ThéâtreCritiques de théâtre
Crédit photo : Caroline Laberge
Sont-ce des facettes de la personnalité de l’auteure? Des personnages des trois romans qui sont ici remaniés en un tout homogène et sulfureux, et qui viennent la hanter? Peu importe, car c’est à une rencontre très intense avec Nelly et ses mots, ses mots précis et rythmés, à laquelle le spectateur est convié.

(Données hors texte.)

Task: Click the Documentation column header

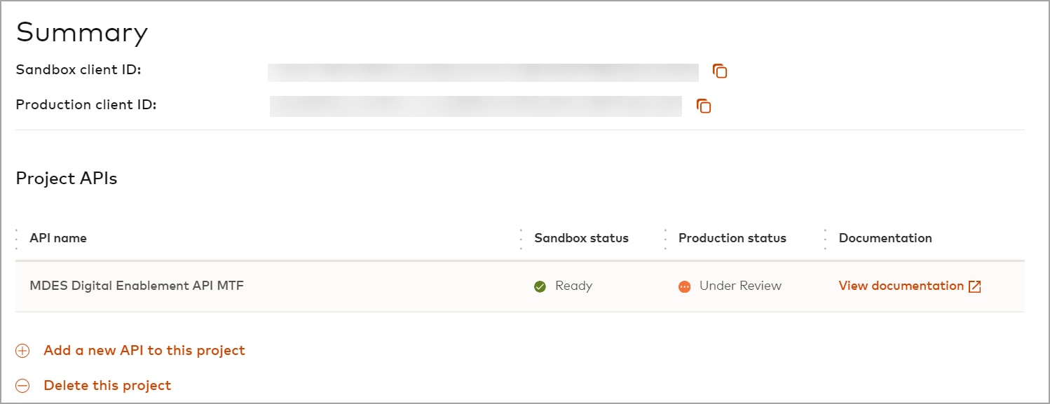Action: (885, 238)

La scénographie est honnêtement l’une des plus impressionnantes que nous ayons vue de récente mémoire. Deux rangées de cubes vitrés sont superposées sur la scène, et des petites pièces s’y trouvent. Les actrices ont chacune leur «chambre», aménagée de façon très différente l’une de l’autre, mais toujours percutante, et une danseuse va et vient de l’une à l’autre, s’aventurant parfois en dehors du «complexe» pour venir frôler les spectateurs installés au premier rang.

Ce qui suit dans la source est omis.